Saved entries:
-- Opening Marker --

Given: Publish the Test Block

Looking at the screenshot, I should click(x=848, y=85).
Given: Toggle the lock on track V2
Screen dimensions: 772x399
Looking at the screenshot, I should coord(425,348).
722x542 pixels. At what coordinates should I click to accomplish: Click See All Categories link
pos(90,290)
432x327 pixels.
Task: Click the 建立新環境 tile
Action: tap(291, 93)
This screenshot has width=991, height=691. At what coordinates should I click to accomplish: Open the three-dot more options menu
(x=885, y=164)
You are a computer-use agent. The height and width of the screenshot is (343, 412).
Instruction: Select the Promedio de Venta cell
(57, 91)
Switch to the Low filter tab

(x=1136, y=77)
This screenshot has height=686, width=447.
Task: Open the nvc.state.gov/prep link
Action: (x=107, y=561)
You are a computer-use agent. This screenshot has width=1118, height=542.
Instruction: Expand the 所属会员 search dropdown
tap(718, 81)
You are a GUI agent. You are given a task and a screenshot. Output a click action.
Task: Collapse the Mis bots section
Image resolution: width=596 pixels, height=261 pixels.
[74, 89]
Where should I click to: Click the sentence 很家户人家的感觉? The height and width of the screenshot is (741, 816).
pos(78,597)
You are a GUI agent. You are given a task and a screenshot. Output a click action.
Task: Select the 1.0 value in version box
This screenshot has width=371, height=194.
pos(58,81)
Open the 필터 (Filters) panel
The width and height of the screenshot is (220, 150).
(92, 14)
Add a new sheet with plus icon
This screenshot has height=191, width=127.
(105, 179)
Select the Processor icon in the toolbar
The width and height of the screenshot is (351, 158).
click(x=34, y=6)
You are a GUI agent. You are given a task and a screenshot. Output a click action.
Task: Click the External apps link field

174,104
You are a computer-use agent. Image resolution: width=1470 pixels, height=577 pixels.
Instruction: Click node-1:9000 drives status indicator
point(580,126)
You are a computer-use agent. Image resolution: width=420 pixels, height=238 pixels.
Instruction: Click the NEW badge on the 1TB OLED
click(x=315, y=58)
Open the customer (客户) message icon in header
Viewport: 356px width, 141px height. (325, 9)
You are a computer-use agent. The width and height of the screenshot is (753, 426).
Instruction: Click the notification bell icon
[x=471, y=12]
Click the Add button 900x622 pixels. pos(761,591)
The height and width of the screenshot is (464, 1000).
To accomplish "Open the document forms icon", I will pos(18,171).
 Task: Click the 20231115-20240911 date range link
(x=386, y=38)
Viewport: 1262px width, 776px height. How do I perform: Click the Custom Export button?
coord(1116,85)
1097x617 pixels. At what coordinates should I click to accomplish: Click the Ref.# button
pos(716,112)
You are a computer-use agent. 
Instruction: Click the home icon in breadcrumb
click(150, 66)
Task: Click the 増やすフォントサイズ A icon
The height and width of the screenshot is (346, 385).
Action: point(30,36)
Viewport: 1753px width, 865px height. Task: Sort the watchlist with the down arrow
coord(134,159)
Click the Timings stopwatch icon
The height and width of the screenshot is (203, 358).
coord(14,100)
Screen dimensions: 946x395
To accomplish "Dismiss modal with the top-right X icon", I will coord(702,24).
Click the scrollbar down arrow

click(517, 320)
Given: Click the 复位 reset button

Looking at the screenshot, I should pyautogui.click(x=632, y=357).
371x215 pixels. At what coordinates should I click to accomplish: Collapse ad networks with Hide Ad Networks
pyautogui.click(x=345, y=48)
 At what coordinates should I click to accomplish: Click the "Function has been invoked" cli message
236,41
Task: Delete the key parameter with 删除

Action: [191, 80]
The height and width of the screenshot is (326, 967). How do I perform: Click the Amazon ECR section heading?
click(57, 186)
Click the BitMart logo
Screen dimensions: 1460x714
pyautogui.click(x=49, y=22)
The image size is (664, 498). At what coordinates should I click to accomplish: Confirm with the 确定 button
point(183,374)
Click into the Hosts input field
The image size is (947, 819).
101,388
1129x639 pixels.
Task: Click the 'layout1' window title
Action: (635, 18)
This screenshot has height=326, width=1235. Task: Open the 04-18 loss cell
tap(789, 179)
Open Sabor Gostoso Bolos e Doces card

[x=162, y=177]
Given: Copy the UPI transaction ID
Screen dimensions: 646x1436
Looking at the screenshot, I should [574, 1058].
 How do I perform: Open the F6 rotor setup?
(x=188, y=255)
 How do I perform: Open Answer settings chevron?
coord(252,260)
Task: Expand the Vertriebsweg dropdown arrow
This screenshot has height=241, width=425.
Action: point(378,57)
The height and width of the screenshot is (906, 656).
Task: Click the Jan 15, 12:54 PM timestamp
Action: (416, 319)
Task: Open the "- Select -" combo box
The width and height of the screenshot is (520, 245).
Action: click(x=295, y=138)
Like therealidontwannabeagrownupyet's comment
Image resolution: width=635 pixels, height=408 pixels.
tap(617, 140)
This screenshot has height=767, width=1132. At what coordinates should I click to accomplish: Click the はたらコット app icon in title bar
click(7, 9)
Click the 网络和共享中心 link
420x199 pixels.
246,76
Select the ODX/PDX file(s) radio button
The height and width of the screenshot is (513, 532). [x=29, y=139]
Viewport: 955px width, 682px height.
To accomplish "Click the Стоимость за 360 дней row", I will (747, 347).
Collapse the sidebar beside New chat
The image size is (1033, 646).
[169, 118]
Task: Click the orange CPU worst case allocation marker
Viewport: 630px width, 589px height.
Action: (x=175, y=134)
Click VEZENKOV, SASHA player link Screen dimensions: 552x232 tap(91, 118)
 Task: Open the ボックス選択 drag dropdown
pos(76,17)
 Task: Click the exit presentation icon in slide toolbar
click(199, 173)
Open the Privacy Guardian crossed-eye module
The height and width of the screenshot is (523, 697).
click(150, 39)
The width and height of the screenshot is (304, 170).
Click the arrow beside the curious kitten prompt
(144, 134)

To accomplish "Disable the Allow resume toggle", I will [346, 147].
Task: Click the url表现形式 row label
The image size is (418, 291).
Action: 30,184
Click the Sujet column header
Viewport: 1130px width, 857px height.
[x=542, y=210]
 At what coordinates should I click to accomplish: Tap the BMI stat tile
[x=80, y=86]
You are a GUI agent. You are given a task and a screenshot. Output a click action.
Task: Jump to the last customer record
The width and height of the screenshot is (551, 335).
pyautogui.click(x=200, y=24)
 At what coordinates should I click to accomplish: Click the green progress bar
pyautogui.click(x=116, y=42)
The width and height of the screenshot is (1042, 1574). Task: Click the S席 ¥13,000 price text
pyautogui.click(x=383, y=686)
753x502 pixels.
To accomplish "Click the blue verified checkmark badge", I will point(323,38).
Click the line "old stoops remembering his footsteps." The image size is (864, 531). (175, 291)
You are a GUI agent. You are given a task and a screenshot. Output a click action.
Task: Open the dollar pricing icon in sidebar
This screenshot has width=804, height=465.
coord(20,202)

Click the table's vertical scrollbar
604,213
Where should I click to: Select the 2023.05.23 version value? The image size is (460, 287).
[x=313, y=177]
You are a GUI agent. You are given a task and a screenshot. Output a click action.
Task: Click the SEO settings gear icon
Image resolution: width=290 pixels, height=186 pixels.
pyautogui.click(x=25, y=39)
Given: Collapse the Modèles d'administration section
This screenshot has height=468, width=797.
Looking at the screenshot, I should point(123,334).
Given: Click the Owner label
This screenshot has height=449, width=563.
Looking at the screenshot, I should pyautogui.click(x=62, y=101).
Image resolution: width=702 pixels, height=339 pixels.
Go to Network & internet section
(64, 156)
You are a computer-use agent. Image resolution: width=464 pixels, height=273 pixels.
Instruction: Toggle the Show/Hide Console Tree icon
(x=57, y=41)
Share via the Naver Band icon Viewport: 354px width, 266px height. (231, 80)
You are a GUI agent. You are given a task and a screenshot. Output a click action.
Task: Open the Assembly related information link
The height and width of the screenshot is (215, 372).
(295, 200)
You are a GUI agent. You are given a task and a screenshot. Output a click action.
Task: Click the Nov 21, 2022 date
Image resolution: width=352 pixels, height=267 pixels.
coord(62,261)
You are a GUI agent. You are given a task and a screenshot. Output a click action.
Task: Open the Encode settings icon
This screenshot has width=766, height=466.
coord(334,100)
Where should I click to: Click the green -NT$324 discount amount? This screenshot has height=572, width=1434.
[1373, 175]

-- Closing Marker --

TASK GOAL:
Print, from the entries above, the line with "Click the table's vertical scrollbar", the line with "Task: Click the SEO settings gear icon" and all lines between them, exactly and with nothing else.

RESULT:
Click the table's vertical scrollbar
604,213
Where should I click to: Select the 2023.05.23 version value? The image size is (460, 287).
[x=313, y=177]
You are a GUI agent. You are given a task and a screenshot. Output a click action.
Task: Click the SEO settings gear icon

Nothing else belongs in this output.